● TASK REQUIREMENTS:
Can you arrange every line of the rows below as a Markdown table with the columns No. and Line, numbering each line, skipping blank lines, and leaving the pictures out?

● EXTRACTED MATERIAL:
_ _ _ _ _

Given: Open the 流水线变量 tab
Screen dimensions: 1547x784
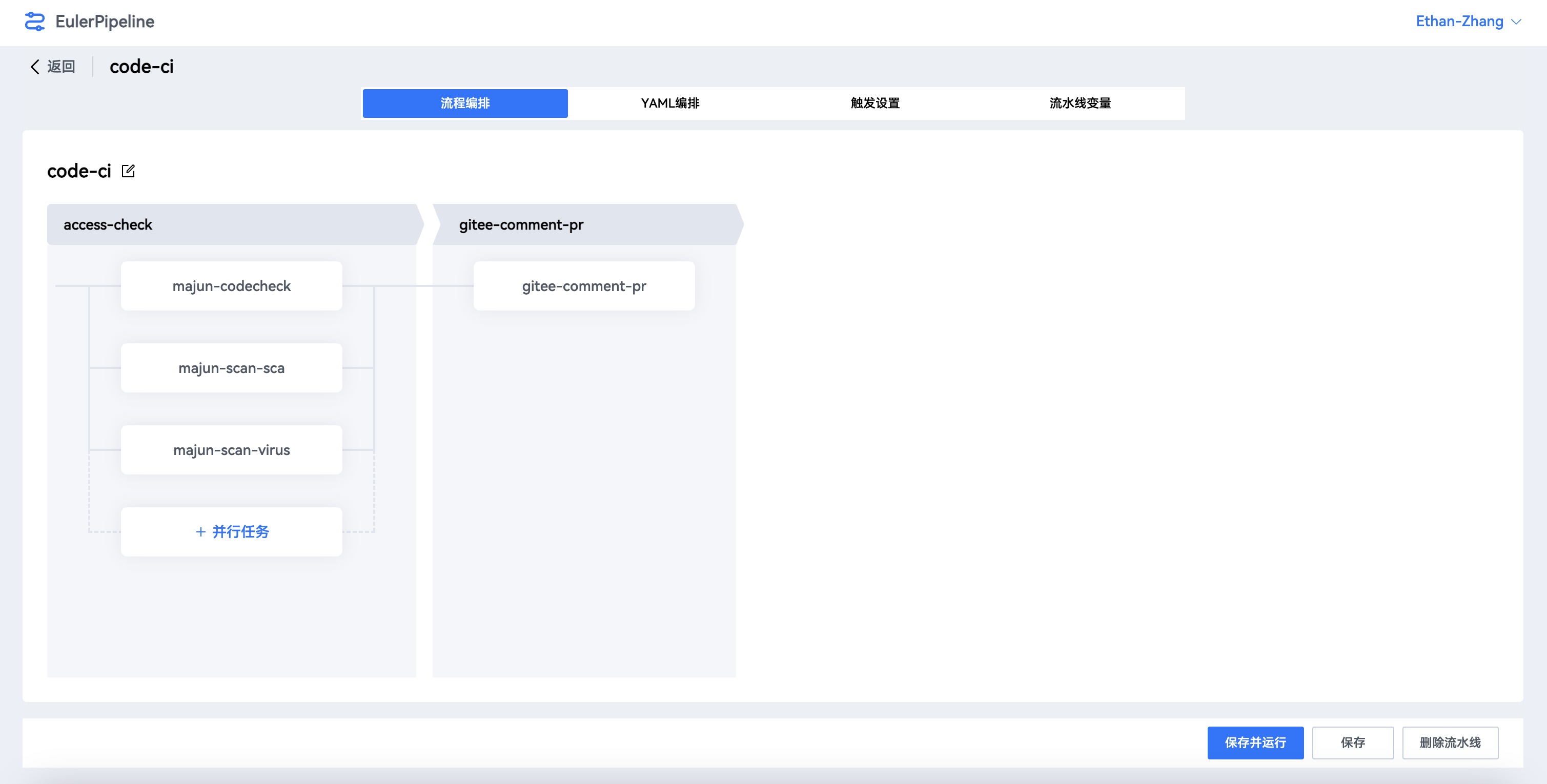Looking at the screenshot, I should [1080, 104].
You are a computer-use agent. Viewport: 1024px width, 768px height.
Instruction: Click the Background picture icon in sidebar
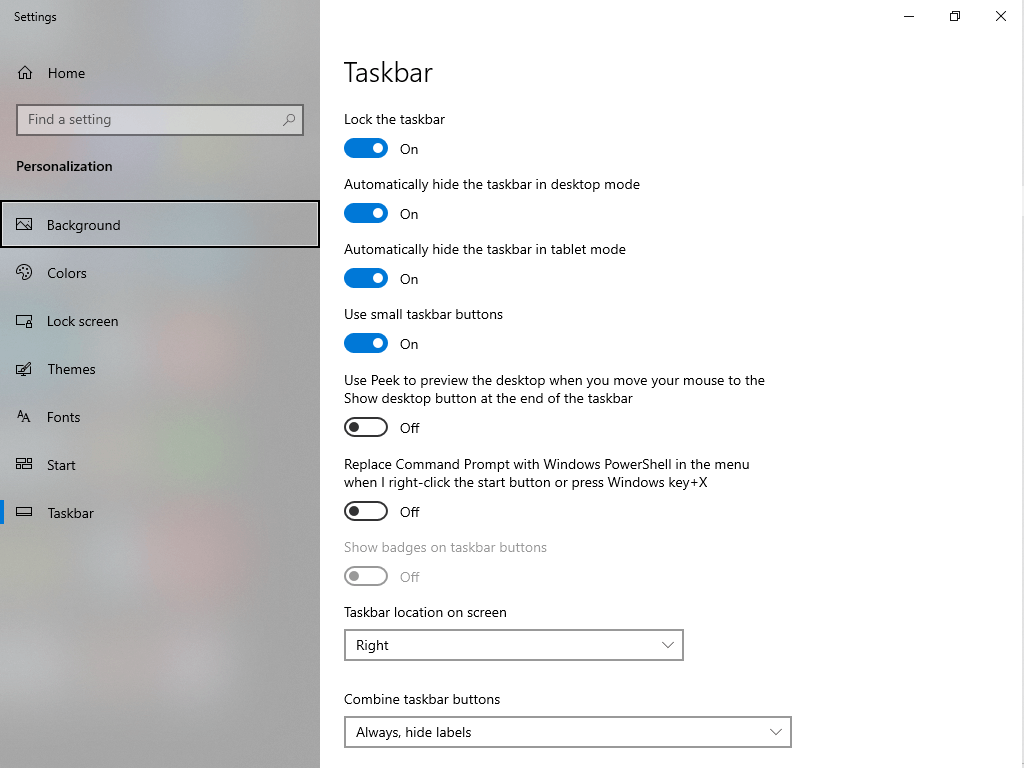[24, 225]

_ _ _ _ _

● RESPONSE TO THIS TASK:
| No. | Line |
|---|---|
| 1 | Given: Open the 流水线变量 tab |
| 2 | Screen dimensions: 1547x784 |
| 3 | Looking at the screenshot, I should [1080, 104]. |
| 4 | You are a computer-use agent. Viewport: 1024px width, 768px height. |
| 5 | Instruction: Click the Background picture icon in sidebar |
| 6 | [24, 225] |